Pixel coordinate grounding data
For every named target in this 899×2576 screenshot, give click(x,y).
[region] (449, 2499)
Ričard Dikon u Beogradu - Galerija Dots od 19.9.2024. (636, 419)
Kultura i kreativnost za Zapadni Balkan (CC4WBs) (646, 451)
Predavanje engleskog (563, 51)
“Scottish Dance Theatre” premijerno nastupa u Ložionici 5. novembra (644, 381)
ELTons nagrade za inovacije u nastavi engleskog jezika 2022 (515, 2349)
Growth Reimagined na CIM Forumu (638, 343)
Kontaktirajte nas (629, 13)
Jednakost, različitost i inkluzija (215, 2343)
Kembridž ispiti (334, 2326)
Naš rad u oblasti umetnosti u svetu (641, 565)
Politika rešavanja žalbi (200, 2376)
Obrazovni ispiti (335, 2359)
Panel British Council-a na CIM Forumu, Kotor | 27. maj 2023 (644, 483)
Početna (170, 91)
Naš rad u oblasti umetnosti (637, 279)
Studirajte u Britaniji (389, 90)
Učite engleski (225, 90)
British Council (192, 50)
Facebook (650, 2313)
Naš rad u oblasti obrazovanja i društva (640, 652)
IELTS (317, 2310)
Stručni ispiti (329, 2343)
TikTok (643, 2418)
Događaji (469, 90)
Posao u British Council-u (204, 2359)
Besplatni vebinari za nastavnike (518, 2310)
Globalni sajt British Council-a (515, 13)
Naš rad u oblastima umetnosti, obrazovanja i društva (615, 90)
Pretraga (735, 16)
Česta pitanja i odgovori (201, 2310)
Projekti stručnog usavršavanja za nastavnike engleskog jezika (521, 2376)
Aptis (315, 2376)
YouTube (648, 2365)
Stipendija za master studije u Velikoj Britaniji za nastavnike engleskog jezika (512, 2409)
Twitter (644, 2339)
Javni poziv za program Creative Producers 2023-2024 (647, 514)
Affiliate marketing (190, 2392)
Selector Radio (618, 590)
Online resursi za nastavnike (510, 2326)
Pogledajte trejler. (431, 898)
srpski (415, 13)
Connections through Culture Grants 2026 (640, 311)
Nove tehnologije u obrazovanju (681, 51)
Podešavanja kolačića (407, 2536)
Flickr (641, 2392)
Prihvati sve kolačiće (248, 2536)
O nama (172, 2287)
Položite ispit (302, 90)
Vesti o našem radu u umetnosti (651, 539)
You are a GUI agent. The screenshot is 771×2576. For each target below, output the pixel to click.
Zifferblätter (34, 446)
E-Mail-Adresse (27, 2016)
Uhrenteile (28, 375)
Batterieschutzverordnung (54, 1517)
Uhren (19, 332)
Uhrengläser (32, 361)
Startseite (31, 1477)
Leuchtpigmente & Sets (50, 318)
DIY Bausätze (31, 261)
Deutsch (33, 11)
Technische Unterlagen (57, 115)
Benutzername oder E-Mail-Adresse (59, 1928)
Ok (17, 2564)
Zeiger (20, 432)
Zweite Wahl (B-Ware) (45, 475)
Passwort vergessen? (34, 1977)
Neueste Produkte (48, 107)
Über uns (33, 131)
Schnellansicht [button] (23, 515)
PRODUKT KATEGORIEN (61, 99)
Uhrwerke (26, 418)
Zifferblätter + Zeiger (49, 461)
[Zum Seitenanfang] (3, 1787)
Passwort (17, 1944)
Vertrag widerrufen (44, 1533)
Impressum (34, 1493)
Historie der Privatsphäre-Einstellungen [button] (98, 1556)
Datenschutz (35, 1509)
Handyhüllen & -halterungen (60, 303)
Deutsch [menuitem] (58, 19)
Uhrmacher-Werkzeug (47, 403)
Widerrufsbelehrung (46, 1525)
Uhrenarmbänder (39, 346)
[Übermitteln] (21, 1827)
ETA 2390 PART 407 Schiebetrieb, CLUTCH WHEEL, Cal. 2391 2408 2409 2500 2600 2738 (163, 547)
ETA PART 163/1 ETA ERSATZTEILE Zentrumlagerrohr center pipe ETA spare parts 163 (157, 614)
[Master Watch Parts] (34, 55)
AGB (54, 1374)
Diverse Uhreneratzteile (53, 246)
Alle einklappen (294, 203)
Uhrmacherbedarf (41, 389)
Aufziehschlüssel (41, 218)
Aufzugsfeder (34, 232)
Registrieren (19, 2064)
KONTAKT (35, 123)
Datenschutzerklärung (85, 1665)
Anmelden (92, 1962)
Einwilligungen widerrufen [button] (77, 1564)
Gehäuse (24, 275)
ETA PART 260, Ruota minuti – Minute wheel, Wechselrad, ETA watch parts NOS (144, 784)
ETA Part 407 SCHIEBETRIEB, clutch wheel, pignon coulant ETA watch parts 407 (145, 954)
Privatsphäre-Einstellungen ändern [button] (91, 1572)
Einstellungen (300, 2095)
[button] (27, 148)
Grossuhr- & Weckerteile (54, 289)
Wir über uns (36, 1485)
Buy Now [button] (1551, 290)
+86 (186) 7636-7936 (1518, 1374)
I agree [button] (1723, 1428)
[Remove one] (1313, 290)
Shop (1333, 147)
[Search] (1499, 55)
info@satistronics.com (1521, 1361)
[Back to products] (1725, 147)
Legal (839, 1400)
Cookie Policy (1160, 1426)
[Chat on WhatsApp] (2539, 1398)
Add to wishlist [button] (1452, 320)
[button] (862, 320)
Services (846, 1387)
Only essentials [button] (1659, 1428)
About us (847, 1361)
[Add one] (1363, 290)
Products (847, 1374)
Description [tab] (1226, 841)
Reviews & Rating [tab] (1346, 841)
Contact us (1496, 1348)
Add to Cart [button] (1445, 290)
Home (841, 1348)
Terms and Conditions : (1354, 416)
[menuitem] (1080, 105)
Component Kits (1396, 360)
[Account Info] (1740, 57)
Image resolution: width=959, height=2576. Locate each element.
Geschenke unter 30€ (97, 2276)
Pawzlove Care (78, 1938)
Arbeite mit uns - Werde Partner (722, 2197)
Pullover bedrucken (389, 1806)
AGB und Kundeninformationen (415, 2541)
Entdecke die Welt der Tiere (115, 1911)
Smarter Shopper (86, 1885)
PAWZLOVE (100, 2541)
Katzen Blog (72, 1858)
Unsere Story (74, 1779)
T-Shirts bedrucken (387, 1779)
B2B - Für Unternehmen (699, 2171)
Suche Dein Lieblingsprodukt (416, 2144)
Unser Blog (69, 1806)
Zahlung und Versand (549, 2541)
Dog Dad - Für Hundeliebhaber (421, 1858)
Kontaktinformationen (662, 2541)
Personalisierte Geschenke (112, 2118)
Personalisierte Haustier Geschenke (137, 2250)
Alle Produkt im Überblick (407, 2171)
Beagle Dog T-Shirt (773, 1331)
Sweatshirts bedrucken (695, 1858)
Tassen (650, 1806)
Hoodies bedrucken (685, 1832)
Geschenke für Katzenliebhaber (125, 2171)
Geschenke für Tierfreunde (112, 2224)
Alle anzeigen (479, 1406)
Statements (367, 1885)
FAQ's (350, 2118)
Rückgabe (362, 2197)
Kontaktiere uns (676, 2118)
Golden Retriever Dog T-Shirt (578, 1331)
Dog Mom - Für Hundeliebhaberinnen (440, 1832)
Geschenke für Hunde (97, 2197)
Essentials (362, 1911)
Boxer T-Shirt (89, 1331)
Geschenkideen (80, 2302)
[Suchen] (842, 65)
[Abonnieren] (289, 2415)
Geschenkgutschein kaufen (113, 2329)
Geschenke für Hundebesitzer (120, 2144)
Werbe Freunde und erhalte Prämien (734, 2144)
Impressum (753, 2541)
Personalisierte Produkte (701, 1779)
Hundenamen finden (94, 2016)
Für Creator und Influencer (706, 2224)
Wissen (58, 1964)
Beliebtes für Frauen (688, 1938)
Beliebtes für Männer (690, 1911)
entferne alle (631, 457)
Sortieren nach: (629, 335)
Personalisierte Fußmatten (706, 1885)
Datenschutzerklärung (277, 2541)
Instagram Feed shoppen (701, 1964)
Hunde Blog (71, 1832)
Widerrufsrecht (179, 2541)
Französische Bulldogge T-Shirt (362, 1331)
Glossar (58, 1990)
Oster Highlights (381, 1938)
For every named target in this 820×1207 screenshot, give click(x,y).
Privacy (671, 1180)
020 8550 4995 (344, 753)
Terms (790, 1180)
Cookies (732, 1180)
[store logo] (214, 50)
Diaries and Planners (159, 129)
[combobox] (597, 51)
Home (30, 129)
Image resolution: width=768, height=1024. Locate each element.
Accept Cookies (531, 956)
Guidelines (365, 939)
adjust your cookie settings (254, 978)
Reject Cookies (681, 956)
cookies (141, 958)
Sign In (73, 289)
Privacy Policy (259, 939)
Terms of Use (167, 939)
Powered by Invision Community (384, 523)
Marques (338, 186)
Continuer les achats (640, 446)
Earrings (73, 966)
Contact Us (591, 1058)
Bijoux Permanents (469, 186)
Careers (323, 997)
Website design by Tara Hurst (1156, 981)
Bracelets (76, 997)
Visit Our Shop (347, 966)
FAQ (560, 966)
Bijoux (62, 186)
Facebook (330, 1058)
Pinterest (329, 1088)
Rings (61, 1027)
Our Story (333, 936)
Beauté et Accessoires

WORK TO COMPLETE: Each line of the records above, from the first through the one containing "Jednakost, različitost i", is to be retyped exactly; no other line belongs.

OUTPUT FOR THIS EXERCISE:
For every named target in this 899×2576 screenshot, give click(x,y).
[region] (449, 2499)
Ričard Dikon u Beogradu - Galerija Dots od 19.9.2024. (636, 419)
Kultura i kreativnost za Zapadni Balkan (CC4WBs) (646, 451)
Predavanje engleskog (563, 51)
“Scottish Dance Theatre” premijerno nastupa u Ložionici 5. novembra (644, 381)
ELTons nagrade za inovacije u nastavi engleskog jezika 2022 (515, 2349)
Growth Reimagined na CIM Forumu (638, 343)
Kontaktirajte nas (629, 13)
Jednakost, različitost i inkluzija (215, 2343)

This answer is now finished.